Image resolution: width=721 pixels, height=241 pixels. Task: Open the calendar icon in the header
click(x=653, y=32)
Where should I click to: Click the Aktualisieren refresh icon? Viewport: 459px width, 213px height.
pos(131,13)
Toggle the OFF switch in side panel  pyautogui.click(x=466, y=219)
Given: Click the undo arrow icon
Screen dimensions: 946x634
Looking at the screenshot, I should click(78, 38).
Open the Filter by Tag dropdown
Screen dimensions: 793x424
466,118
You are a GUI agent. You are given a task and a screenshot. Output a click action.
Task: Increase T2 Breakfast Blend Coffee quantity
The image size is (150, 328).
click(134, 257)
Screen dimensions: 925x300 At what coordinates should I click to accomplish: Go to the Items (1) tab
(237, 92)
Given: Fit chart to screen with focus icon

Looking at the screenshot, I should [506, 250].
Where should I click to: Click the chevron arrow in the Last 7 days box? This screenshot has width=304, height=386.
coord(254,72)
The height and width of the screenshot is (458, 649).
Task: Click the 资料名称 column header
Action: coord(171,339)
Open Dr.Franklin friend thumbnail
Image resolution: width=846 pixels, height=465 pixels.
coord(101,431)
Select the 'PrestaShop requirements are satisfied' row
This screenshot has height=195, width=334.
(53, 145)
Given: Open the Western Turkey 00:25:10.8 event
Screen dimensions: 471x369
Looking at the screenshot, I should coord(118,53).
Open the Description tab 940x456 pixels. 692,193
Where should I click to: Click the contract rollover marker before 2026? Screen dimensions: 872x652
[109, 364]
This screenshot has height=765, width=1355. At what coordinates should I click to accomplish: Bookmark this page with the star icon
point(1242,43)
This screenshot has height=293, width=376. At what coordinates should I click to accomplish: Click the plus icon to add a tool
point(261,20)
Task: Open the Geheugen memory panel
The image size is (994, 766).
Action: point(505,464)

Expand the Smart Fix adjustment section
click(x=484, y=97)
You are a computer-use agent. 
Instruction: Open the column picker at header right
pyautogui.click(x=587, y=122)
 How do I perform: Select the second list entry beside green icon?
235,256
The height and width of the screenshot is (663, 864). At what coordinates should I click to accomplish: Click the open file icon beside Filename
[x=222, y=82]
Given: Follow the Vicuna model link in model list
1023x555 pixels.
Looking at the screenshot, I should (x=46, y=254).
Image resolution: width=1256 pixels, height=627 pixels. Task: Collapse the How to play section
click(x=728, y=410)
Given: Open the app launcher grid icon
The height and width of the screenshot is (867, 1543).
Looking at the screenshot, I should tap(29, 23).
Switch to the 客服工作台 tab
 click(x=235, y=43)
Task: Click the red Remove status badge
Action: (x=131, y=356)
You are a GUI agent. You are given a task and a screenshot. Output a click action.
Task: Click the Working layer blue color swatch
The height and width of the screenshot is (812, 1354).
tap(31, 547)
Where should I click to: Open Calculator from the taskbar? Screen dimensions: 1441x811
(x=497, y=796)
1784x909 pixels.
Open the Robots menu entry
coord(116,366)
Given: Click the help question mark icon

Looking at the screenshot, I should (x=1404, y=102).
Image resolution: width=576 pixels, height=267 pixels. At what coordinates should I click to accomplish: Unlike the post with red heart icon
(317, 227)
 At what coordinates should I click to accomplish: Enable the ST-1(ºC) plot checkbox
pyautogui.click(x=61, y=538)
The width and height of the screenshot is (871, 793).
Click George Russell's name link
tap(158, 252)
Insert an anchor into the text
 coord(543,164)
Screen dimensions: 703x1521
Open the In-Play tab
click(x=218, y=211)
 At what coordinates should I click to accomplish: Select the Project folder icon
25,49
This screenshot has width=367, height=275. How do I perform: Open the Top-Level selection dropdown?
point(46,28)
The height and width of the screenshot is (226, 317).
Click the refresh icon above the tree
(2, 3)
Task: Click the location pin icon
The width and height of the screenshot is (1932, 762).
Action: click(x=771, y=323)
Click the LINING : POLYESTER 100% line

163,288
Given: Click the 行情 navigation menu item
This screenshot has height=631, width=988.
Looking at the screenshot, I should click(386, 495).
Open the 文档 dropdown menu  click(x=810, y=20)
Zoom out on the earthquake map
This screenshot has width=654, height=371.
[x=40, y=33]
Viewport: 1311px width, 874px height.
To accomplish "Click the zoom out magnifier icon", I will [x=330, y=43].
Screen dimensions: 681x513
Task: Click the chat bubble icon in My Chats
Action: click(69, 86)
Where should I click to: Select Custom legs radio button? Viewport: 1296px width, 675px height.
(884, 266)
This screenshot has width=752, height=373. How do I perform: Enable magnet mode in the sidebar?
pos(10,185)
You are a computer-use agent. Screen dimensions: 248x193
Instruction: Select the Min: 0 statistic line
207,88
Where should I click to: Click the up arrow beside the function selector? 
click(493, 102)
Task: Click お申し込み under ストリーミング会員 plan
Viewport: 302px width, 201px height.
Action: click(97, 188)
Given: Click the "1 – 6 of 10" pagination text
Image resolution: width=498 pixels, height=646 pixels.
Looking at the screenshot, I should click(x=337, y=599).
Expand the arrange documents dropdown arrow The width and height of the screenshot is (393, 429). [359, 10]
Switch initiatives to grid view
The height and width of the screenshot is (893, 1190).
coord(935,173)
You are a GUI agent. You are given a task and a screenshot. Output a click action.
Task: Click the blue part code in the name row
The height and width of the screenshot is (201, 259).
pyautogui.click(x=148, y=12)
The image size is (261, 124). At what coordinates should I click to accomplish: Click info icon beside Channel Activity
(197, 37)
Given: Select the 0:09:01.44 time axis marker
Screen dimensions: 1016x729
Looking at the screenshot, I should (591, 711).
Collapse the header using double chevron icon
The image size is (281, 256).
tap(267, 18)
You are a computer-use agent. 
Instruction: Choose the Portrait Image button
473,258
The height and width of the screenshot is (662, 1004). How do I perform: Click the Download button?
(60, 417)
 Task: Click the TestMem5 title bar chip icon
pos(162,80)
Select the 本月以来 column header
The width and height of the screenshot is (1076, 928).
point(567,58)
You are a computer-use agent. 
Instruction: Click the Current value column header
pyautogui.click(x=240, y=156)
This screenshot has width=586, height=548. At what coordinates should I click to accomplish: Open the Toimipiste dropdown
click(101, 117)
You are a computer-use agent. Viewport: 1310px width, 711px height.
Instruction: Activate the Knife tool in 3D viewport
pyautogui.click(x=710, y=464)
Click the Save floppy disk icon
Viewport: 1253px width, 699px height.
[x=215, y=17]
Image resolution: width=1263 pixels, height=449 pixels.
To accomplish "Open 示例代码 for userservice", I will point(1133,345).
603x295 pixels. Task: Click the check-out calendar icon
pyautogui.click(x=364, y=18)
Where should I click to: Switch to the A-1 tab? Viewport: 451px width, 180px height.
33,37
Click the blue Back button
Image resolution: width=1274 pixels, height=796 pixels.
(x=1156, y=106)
-------
# Written exercise:
Copy the rows exactly as they appear, from the very first line through the line containing "point(1242,43)", with both of those lines included.

# In response:
Image resolution: width=721 pixels, height=241 pixels. Task: Open the calendar icon in the header
click(x=653, y=32)
Where should I click to: Click the Aktualisieren refresh icon? Viewport: 459px width, 213px height.
pos(131,13)
Toggle the OFF switch in side panel  pyautogui.click(x=466, y=219)
Given: Click the undo arrow icon
Screen dimensions: 946x634
Looking at the screenshot, I should click(78, 38).
Open the Filter by Tag dropdown
Screen dimensions: 793x424
466,118
You are a GUI agent. You are given a task and a screenshot. Output a click action.
Task: Increase T2 Breakfast Blend Coffee quantity
The image size is (150, 328).
click(134, 257)
Screen dimensions: 925x300 At what coordinates should I click to accomplish: Go to the Items (1) tab
(237, 92)
Given: Fit chart to screen with focus icon

Looking at the screenshot, I should [506, 250].
Where should I click to: Click the chevron arrow in the Last 7 days box? This screenshot has width=304, height=386.
coord(254,72)
The height and width of the screenshot is (458, 649).
Task: Click the 资料名称 column header
Action: coord(171,339)
Open Dr.Franklin friend thumbnail
Image resolution: width=846 pixels, height=465 pixels.
coord(101,431)
Select the 'PrestaShop requirements are satisfied' row
This screenshot has height=195, width=334.
(53, 145)
Given: Open the Western Turkey 00:25:10.8 event
Screen dimensions: 471x369
Looking at the screenshot, I should coord(118,53).
Open the Description tab 940x456 pixels. 692,193
Where should I click to: Click the contract rollover marker before 2026? Screen dimensions: 872x652
[109, 364]
This screenshot has height=765, width=1355. At what coordinates should I click to accomplish: Bookmark this page with the star icon
point(1242,43)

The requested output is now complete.